Given data START
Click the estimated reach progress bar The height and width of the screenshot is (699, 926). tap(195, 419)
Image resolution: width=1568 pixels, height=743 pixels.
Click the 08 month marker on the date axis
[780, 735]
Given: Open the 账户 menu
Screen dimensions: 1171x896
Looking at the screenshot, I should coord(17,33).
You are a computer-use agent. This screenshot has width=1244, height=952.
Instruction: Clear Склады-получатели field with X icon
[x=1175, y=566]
Given data END
Given data START
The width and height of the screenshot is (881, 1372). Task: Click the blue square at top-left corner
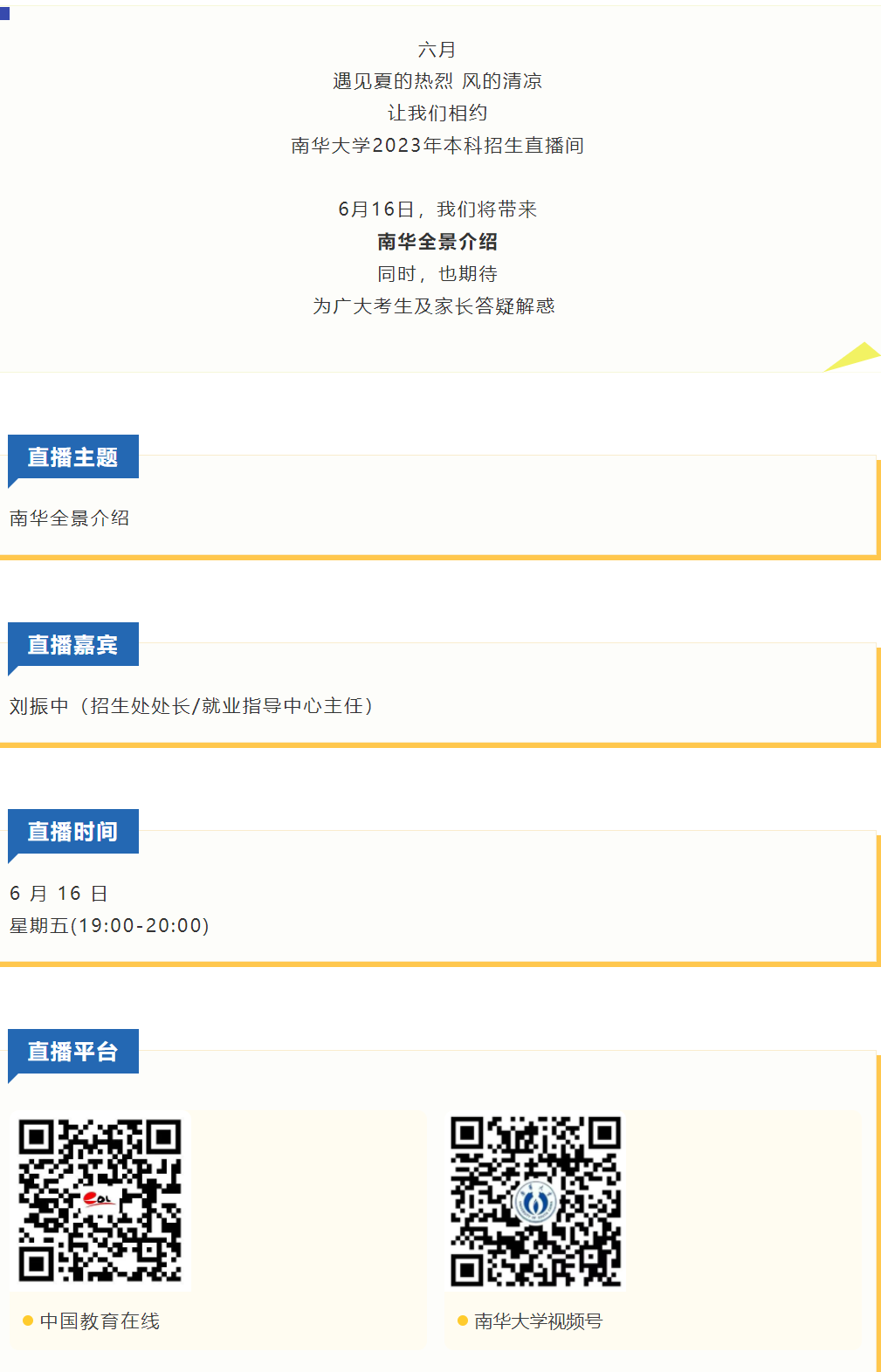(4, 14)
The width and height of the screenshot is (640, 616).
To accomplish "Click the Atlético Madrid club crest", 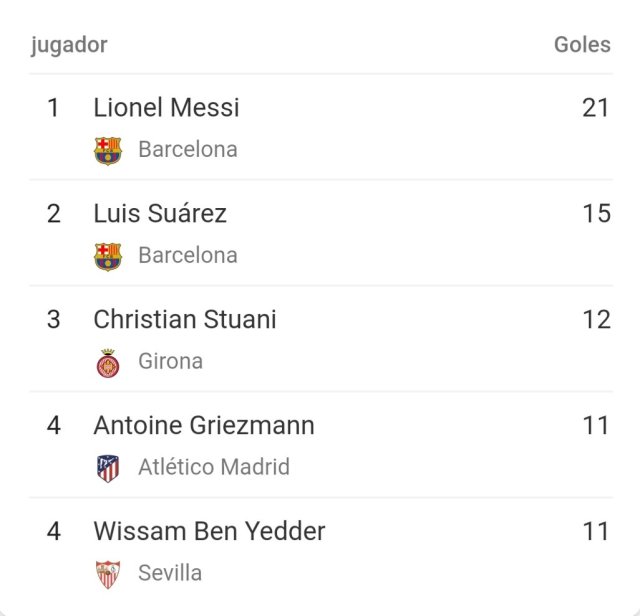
Given data END
Given data START
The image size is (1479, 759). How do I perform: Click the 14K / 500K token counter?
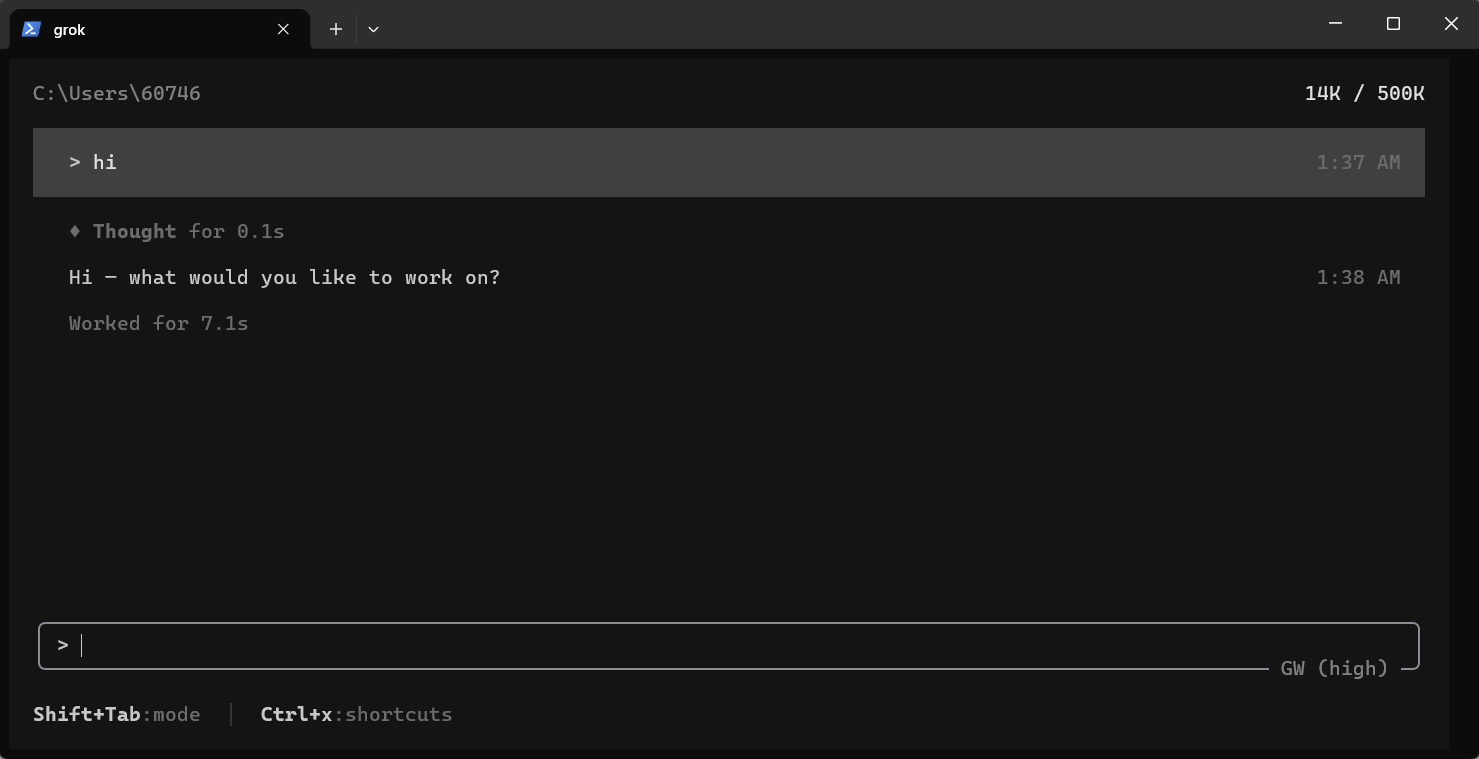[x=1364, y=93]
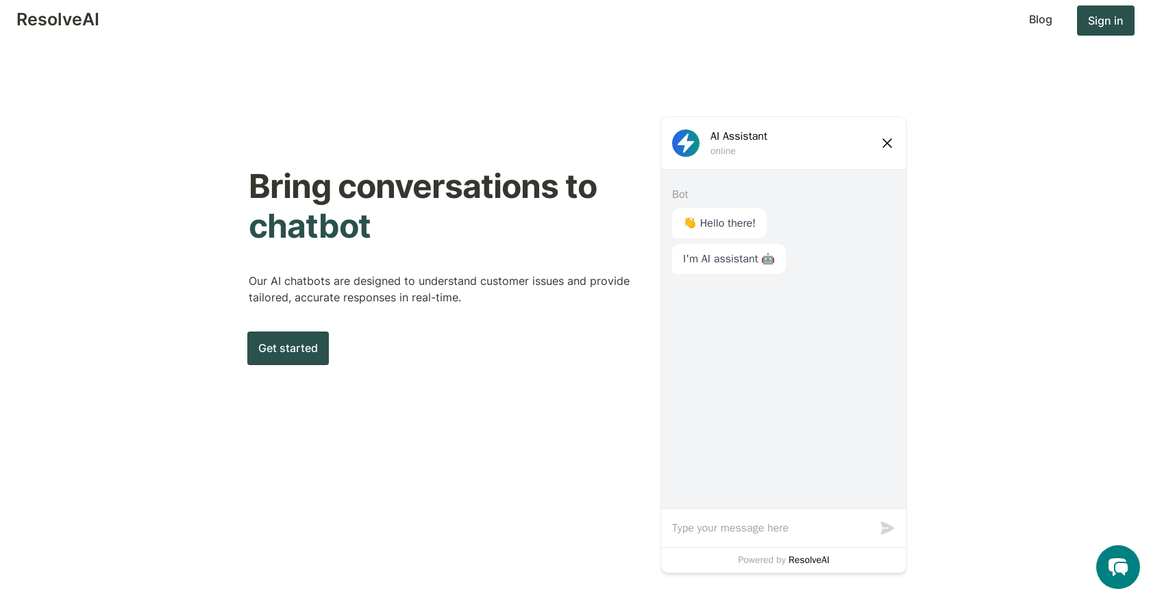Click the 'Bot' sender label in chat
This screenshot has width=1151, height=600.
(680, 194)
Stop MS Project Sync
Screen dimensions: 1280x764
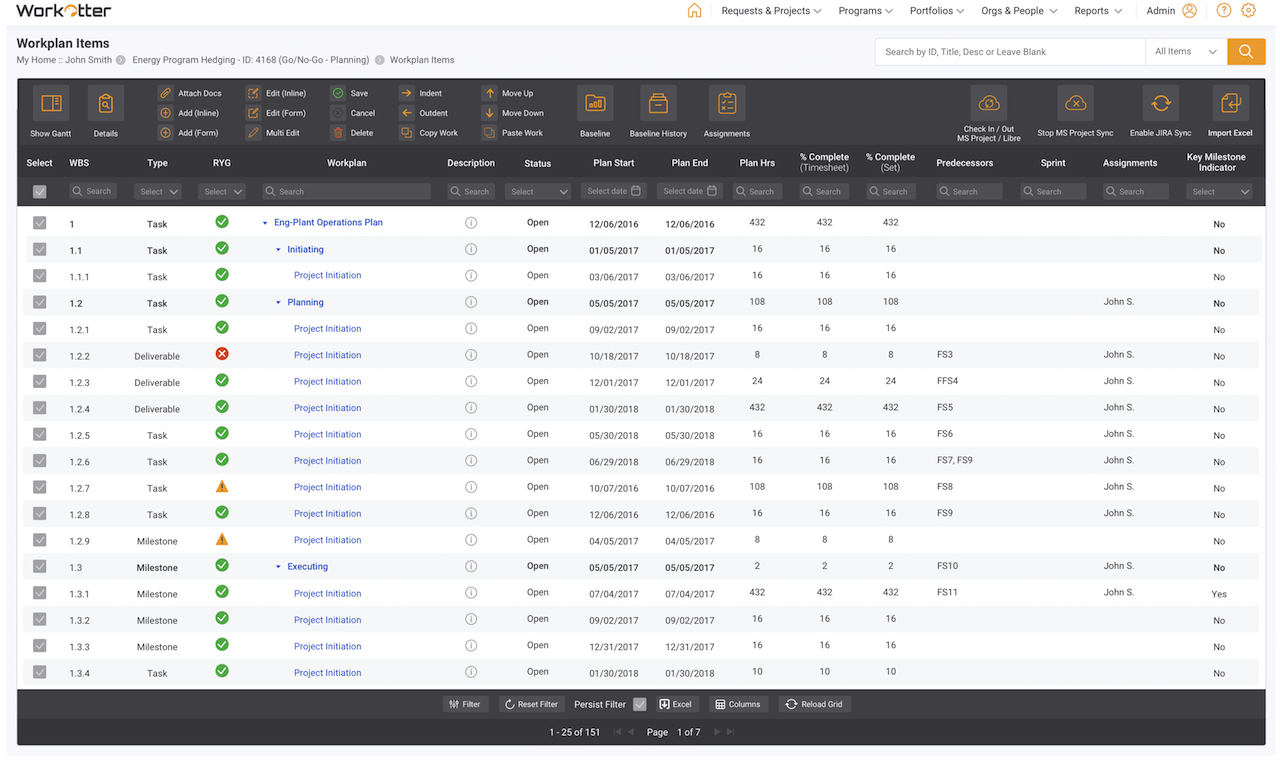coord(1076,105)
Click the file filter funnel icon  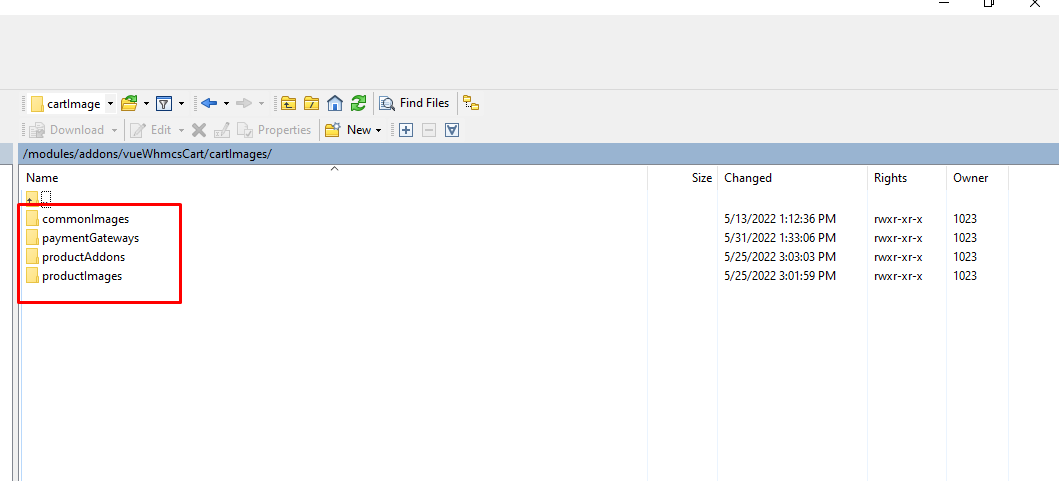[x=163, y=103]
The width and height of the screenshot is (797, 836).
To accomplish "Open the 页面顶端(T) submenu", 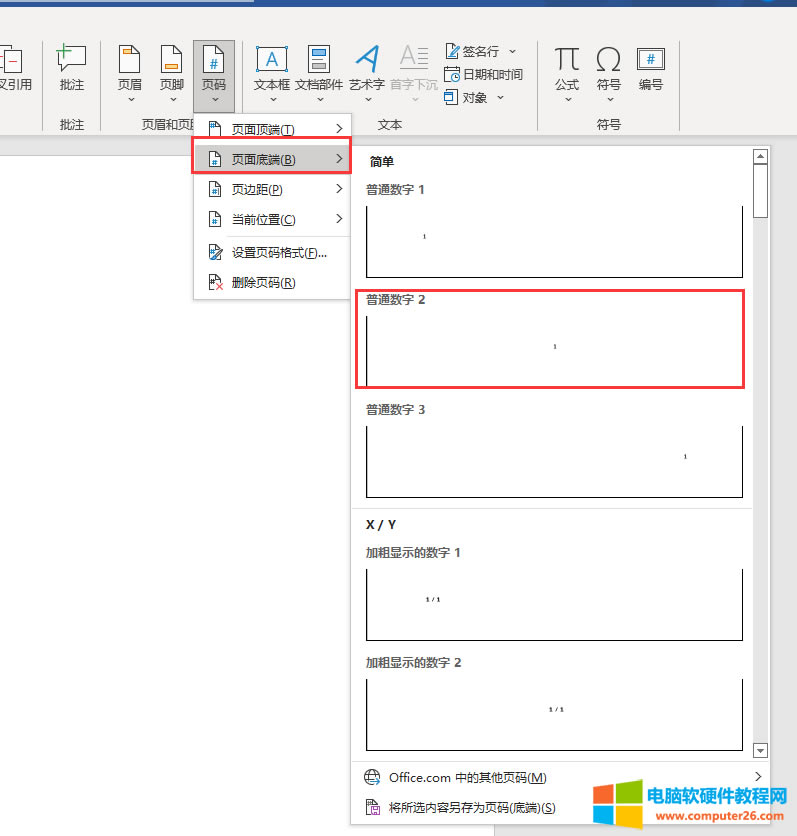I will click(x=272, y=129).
Given data END
Problem to work on:
Would you write out exactly the lines above, starting at the line containing "The width and height of the screenshot is (640, 616)." and stopping after the line containing "the Atlético Madrid"? Omit the pictures.

Completed task:
The width and height of the screenshot is (640, 616).
To accomplish "Click the Atlético Madrid club crest", 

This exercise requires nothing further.